Syllabus: Conservation, environmental pollution and degradation, environmental impact assessment.
Context: Madhav Gadgil, a pioneering ecologist and people’s conservationist, passed away in Pune on Wednesday after a brief illness at the age of 83. He shifted the global conservation paradigm by giving primacy to human rights over exclusive wildlife protection, advocating for marginalised forest communities.
Western Ghats
- Overview and Significance
-
-
- The Western Ghats are a UNESCO World Heritage Site and among the world’s eight biodiversity hotspots.
- They extend along the western Deccan Plateau across Gujarat, Maharashtra, Goa, Karnataka, Kerala, Tamil Nadu.
- The region hosts over 7,400 species, with exceptionally high endemism in plants and animals.
- They act as the origin of major peninsular rivers like Godavari, Krishna, and Kaveri.
- By intercepting monsoon winds, the Ghats generate high rainfall and regulate regional climate.

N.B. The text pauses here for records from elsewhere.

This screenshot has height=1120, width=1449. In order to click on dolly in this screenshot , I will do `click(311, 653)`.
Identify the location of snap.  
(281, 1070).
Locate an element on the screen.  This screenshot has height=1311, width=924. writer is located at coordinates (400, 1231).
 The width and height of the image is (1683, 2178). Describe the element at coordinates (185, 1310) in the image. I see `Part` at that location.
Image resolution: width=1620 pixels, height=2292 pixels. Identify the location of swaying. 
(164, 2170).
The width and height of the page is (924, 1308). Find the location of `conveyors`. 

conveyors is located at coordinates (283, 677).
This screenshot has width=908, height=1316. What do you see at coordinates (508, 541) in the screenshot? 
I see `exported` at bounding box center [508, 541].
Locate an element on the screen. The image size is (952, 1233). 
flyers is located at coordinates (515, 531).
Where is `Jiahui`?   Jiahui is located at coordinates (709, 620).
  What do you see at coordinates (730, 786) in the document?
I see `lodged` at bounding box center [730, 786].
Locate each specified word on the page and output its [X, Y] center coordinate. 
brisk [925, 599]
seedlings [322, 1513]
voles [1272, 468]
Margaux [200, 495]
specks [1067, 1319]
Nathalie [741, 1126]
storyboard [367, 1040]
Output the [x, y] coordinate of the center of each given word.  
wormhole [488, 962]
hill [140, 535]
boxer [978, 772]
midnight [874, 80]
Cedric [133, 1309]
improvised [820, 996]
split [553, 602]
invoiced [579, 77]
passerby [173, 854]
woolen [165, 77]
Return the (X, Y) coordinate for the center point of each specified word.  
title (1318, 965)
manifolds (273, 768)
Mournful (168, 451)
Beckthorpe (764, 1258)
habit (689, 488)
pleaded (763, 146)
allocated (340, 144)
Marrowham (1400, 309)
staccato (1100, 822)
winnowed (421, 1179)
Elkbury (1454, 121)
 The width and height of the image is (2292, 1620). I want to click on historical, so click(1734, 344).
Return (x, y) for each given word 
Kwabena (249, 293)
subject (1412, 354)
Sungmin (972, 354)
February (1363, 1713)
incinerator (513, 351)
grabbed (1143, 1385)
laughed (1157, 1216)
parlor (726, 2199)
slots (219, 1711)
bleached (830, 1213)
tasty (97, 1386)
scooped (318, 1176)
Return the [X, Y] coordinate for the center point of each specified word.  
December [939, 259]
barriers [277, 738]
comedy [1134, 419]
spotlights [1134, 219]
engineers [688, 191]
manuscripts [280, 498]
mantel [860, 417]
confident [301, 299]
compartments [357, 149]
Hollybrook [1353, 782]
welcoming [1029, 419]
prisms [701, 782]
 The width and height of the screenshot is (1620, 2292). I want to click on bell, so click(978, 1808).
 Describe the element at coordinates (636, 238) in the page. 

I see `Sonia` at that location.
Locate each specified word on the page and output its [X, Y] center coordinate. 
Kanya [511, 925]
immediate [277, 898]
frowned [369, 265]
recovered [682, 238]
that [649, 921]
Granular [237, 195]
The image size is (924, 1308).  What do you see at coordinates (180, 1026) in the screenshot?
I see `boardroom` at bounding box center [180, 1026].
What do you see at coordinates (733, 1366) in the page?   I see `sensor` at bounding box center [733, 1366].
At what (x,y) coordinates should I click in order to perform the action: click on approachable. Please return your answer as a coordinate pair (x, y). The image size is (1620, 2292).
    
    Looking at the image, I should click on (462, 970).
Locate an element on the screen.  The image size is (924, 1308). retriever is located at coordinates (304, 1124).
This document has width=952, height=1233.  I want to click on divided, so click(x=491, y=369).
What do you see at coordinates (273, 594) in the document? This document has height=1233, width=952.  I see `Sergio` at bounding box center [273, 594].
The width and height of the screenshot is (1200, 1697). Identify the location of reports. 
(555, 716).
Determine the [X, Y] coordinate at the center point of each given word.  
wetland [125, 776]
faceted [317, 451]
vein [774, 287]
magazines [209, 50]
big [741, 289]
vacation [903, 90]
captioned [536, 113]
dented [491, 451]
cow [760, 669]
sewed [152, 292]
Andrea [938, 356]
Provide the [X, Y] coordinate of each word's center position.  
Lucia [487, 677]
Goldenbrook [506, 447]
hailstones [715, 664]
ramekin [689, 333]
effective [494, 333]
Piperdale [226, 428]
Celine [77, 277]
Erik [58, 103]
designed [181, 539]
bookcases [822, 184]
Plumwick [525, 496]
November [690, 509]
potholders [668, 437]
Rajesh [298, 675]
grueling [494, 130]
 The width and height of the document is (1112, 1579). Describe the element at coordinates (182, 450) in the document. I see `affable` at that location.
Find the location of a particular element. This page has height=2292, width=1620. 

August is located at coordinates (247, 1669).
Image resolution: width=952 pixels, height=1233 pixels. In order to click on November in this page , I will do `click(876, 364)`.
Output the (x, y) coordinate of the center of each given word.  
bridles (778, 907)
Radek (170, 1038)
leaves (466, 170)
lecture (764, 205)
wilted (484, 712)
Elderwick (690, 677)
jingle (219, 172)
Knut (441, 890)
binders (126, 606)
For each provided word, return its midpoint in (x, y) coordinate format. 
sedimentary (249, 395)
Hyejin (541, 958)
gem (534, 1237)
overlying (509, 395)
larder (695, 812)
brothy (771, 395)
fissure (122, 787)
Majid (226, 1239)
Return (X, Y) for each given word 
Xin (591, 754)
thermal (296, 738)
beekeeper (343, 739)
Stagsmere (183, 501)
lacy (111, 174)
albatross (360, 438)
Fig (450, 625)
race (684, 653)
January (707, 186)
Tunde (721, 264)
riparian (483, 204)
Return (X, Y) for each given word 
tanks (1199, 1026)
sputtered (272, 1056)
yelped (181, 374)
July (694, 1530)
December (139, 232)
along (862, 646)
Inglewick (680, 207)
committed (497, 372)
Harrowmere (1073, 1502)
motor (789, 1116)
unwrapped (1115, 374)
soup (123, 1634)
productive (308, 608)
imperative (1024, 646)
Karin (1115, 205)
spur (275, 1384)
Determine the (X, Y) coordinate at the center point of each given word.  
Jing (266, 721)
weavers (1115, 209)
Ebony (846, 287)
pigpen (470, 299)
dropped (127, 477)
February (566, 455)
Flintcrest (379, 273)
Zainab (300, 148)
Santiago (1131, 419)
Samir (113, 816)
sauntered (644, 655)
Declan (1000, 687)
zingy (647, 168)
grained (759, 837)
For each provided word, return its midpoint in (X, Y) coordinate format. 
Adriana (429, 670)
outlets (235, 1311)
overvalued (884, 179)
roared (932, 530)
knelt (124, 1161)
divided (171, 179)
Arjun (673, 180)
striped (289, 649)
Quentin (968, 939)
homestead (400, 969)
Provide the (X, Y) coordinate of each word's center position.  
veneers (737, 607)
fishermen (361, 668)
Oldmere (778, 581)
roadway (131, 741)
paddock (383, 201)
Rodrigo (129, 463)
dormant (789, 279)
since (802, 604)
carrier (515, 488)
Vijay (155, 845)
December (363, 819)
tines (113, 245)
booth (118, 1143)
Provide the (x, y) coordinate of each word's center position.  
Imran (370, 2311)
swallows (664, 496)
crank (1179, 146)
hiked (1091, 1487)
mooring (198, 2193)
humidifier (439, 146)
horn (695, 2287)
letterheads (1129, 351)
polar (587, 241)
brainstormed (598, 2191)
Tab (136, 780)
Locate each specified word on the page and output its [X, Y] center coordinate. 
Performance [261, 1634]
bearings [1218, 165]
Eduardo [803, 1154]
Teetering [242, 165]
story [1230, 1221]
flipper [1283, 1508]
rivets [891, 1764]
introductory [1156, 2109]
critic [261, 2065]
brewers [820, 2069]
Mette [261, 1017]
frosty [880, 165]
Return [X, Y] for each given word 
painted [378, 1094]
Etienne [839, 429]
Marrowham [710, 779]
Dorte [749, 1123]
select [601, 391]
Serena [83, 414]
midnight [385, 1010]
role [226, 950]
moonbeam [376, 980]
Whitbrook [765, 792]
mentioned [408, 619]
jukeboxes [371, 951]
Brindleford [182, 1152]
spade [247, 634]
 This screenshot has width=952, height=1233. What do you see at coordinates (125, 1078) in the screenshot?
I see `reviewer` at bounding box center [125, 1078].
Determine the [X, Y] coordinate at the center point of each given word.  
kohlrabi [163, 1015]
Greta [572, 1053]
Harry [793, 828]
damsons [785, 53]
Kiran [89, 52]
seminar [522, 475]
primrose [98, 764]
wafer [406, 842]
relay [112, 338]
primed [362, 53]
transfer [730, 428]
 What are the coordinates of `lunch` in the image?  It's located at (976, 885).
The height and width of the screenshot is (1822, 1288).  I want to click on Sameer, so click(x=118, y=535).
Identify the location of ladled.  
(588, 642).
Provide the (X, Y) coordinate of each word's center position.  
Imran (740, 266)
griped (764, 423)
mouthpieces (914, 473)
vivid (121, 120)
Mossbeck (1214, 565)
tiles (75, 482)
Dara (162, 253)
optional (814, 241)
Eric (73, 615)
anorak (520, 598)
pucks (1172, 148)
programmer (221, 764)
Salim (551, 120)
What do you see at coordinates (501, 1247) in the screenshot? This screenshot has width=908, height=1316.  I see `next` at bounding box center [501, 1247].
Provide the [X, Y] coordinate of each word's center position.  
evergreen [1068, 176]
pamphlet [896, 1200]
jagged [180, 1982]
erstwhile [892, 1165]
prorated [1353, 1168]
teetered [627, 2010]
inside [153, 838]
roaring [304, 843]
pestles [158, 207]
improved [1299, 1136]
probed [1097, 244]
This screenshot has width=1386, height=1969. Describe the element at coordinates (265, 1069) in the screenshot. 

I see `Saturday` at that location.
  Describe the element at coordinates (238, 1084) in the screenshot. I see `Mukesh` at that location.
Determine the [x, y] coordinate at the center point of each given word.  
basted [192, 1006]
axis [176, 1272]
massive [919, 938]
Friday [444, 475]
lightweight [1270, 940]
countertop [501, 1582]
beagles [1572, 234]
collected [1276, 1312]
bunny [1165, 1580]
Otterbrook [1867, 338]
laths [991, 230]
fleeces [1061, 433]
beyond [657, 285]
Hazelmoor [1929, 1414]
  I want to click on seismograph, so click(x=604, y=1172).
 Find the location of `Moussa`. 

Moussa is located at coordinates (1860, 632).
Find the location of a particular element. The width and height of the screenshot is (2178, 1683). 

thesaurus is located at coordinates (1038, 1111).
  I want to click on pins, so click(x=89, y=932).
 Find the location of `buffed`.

- The terrain includes lateritic plateaus, escarpments, valleys, and peaks like Anai Mudi (2,695 m).
-
- Geological Formation
-
- The Western Ghats are part of the Precambrian Peninsular Shield, older than 600 million years.
- They formed through cratonic uplift and volcanism, not through fold-mountain orogeny.
- Massive Deccan Trap basaltic lava flows created step-like highlands during volcanic eruptions.
- As India drifted from Gondwana, faulting and subsidence along the western edge formed escarpments.
- Over time, monsoon-driven erosion carved deep valleys, leaving residual plateaus and lateritic caps.
- Key Ecological and Governance Issues
-
- Flawed forest governance relies on outdated, inflated data, undermining ecological planning.
- Industrial pollution persists in fragile zones, often with state support and weak accountability.
- Forest Rights Act, 2006 remains poorly implemented, denying Community Forest Rights to tribals.
- Monoculture plantations of eucalyptus and acacia degrade biodiversity and soil health.
- Pesticide-intensive practices reduce pollinators and microbial diversity.
- Anthropogenic forest fires, linked to tendu leaf collection, threaten wildlife habitats.
- Aggregated forest data masks local degradation due to delayed, district-level reporting.
Conservation Committees
- Western Ghats Ecology Expert Panel (2011) under Madhav Gadgil advocated Ecologically Sensitive Areas (ESA) zoning, Community Forest Rights enforcement, and Gram Sabha-led governance.
- Kasturirangan Committee (2013) diluted ESA coverage, prioritising development over participatory conservation.
Way Forward
- Implement Community Forest Rights to empower local stewardship and sustainable livelihoods.
- Strengthen democratic decentralisation through empowered Gram Sabhas.
- Modernise monitoring using real-time, open-access satellite data for transparency.
- Restrict ecologically destructive industries in sensitive zones and wildlife corridors.
- Promote biodiversity-compatible livelihoods like NTFPs, eco-tourism, and agro-forestry.
Conclusion
- The Western Ghats are critical for ecological stability, water security, and climate resilience.
- Sustainable conservation requires community empowerment, scientific data, and just governance.